2. Materials and Methods
2.1. Animals
The animal experiment was approved by the Institutional Animal Care and Use Committee (#106) of the Gyeongsangbuk-do Livestock Research Institute, and all applicable national laws and policies regarding the care and use of animals were observed during the experiment. In total, 120 mature female Korean cattle (34.1 ± 1.45 months old, 1.1 ± 0.10 parity) were used. The heifers were housed in a stanchion barn with sufficient space during the experiment and were given feed according to the Korean feeding standard program. Rice straw, mineral blocks, and water were fed ad libitum.
2.2. Ruminal Temperature
Ruminal wireless sensors (LiveCare; ULikeKorea, Seoul, Korea) were inserted into 60 cows (Control, LPS, and FMDV vaccine groups; 20 cows each) to monitor ruminal temperature. This technique has been validated in a dairy cattle experiment with rumen-cannulated cows [16]. The sensor measured ruminal temperature every 10 min and transmitted the data in real-time to a base station using the LiveCare system. The sensors were 125 mm long, 36 mm in diameter, and weighed 200 g. This method of collecting ruminal body temperature was reported by Kim et al. [16,17].
2.3. Plasma Collection and Analysis of Complete Blood Count (CBC)

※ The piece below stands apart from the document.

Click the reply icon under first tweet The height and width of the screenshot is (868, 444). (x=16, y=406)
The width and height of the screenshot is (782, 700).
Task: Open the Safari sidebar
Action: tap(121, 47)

Blood samples were collected from all groups at −16 d to 4 d, according to an ovulation synchronization protocol (Figure 1). Briefly, EDTA-blood sample tubes were placed on a roller mixer and rolled at 33 rpm and 16 mm amplitude for proper mixing. White blood cells (WBCs; 1000 cell/µL), neutrophils (NEUs, 1000 cell/µL), eosinophils (EOSs, 1000 cell/µL), basophils (BASOs, 1000 cell/µL), monocytes (MONOs, 1000 cell/µL), and lymphocytes (LYMs, 1000 cell/µL) were analyzed with an automated hematology analyzer (ProCyte Dx Hematology Analyzer Vet; IDEXX Laboratories Inc., Westbrook, ME, USA).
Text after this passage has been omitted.